LDJ - Mes bouquins
17 07 2008
LDJ (Foucher)
Prix éditeur : 23,60 €
Etant donné que beaucoup considèrent que la préparation du CNED pour les oraux est un peu légère, et sachant que ma culture littéraire est plutôt maigre, j’ai craqué sur ce bouquin.
Pour l’instant, j’ai lu la présentation de l’épreuve et je suis dans les différents types d’écrits : album, roman, BD, poème, théâtre …
Mais, quand je pense que certains disent ne rien comprendre aux maths … Il faut qu’il m’explique certain passage du livre … notamment, les contes … Parce que là … vraiment … je nage …
“Beaucoup de contes suivent la séquence-type de contrat : un destinateur transmet à un destinataire un Objet (consitué d’un vouloir et d’un programme, d’un vouloir-faire) qui transformera le destinataire en Sujet pourvu d’un vouloir et d’un programme à réaliser.
Euh …. KesKidi le mossieur ??????
Tags : CRPE, LDJ, livre
Lis des contes, ce sera plus simple…. Je crois que c’est un peu indigeste, j’ai présenté un conte moderne au concours et je t’avouerais que ce que tu écris c’est du chinois pour moi et j’ai eu 16 sans le Foucher.
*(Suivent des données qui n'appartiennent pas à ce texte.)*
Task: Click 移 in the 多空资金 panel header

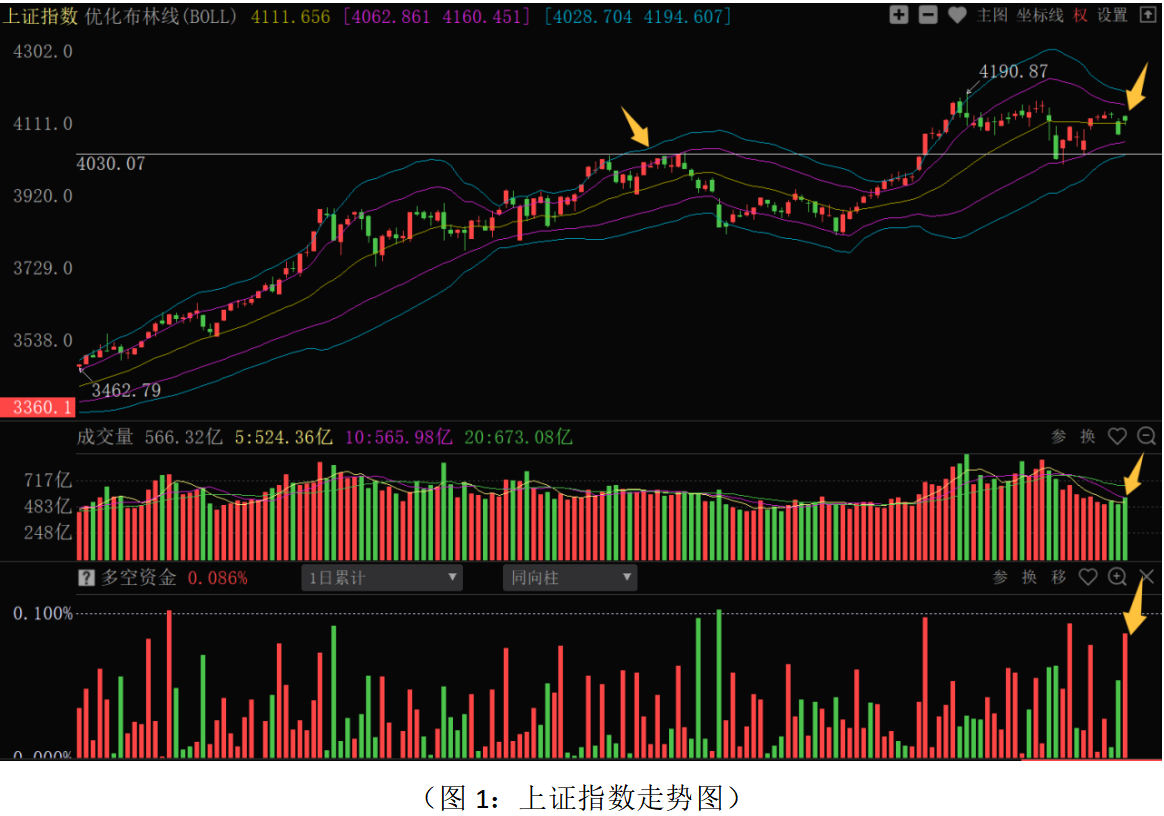Action: click(x=1059, y=577)

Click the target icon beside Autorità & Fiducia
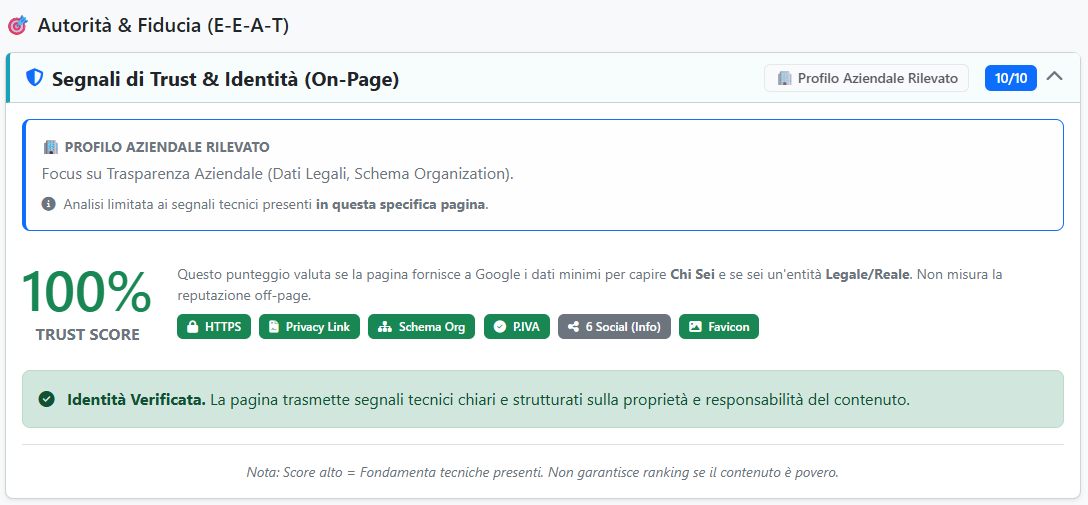coord(17,26)
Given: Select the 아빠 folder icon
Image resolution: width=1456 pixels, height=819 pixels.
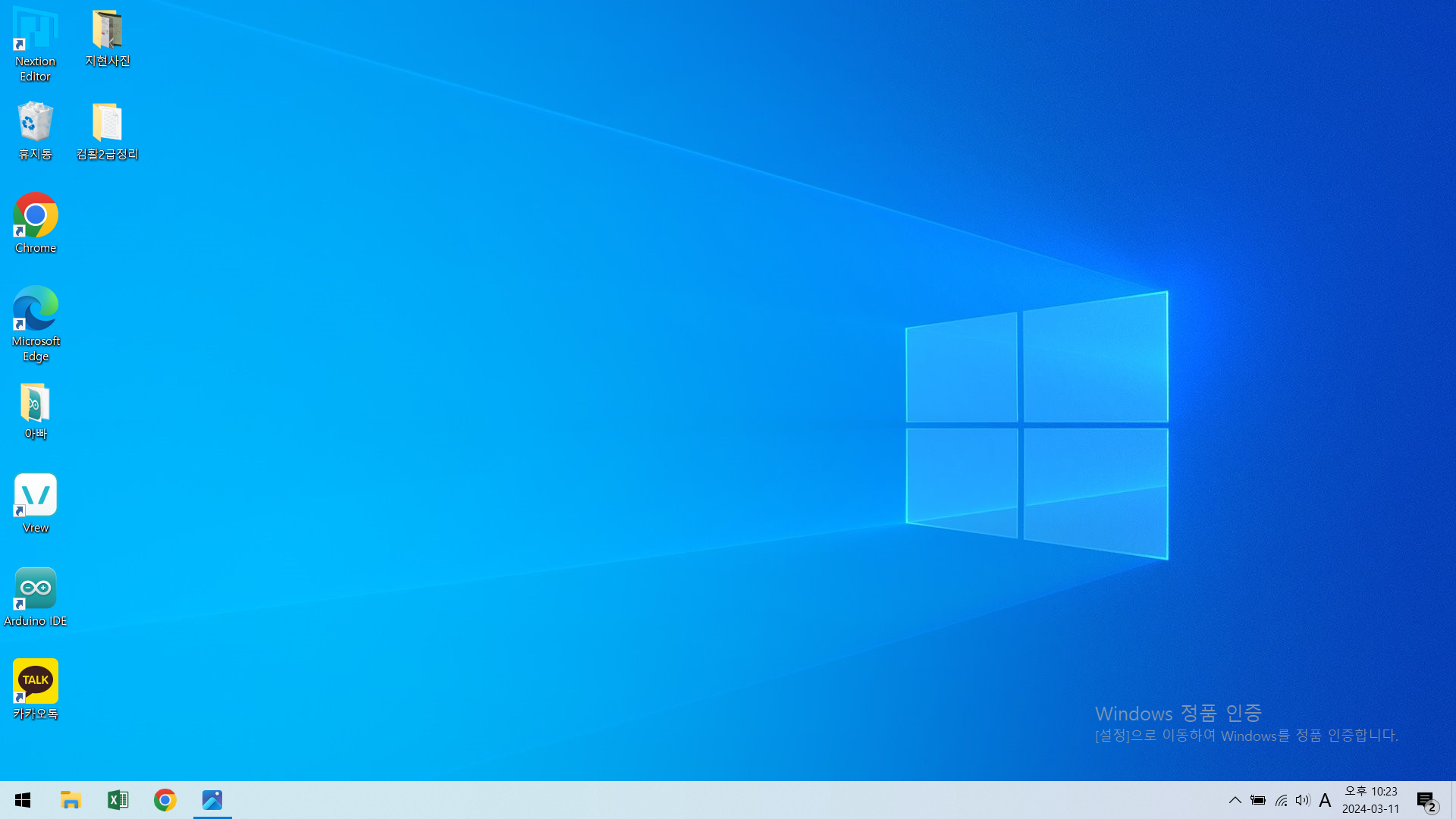Looking at the screenshot, I should [x=35, y=411].

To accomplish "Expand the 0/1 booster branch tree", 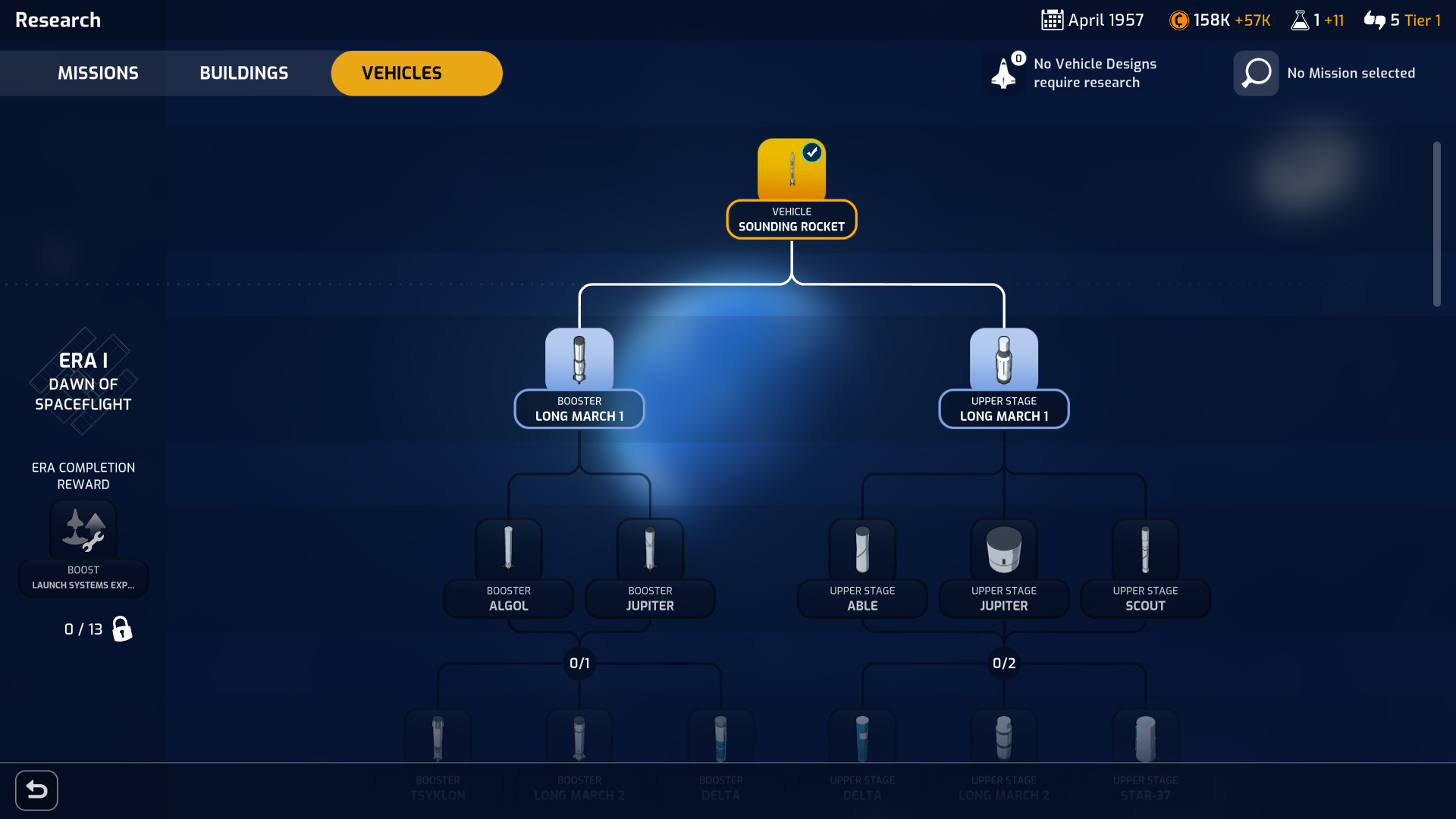I will pyautogui.click(x=579, y=663).
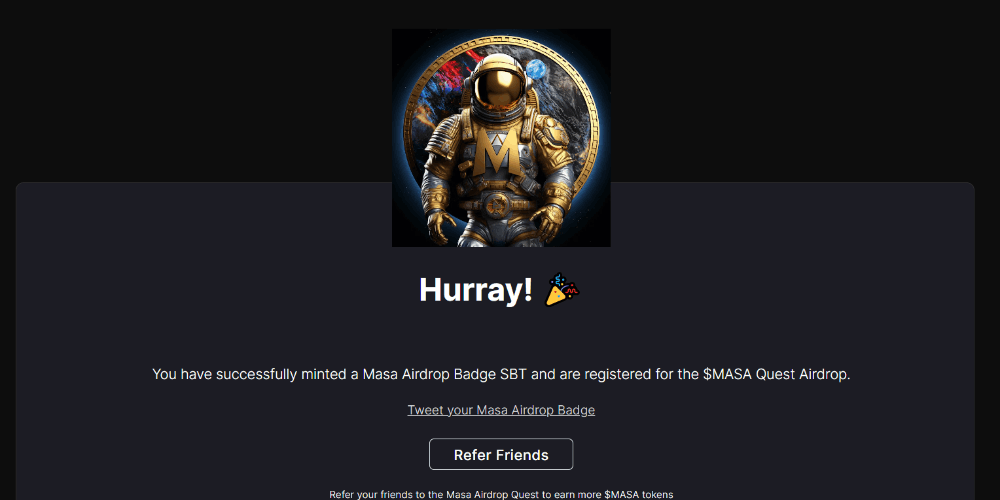Open the Masa Airdrop Badge astronaut image
1000x500 pixels.
point(501,138)
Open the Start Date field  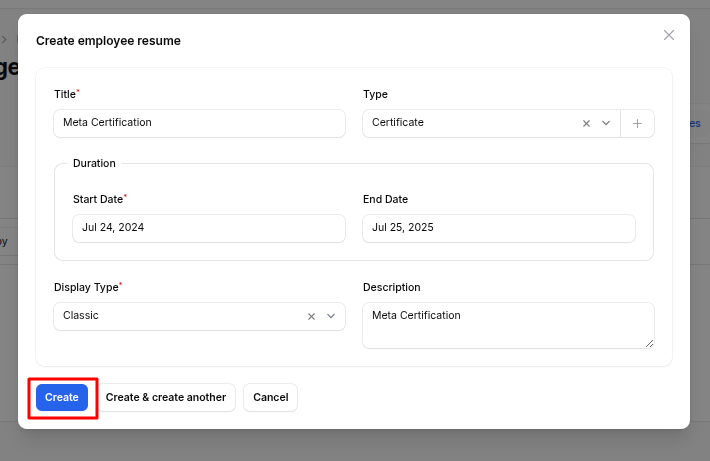click(208, 228)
En fait les contes ont tous la même structure, en gros :
- une situation de départ avec un héros
- un obstacle à franchir
- les péripéties
- la fin heureuse
Il y a aussi souvent des formules comme il était une fois, ils se marièrent et eurent beaucoup d’enfants, les caractères des personnages sont stéréotypés, parfois réducteurs.
Moi pas comprendre non plus !!! ;o)
Bon, ben déjà, je suis rassurée lol !!!Je vais suivre tes conseils katjuroma … d’ailleurs, j’ai emprunté les contes d’Andersen pour cette semaine … J’hésite à choisir un contes ou un poème car je crains les questions de culture général sur ces types de récit pour les questions de l’entretien …
Moi j’ai trouvé le livre du CNED assez bien, lis le pour la partie du conte si avec le Foucher tu ne comprends pas…
C’est dit de façon compliquée mais il doit s’agir du shéma actantiel de Greimas avec un sujet, un objet (matériel ou symbolique), un destinataire (qui reçoit l’objet), un opposant (qui fait obstacle), un adjuvant (qui aide) et un destinateur (celui qui rend l’objet désirable). C’est une manière de découper un récit. Effectivement, les contes suivent souvent cette structure avec par exemple le père (destinateur) qui donne une mission (objet et destinataire de l’objet) à son fils (sujet). L’opposant est par exemple une sorcière et l’adjuvant une colombe. tu vois le genre.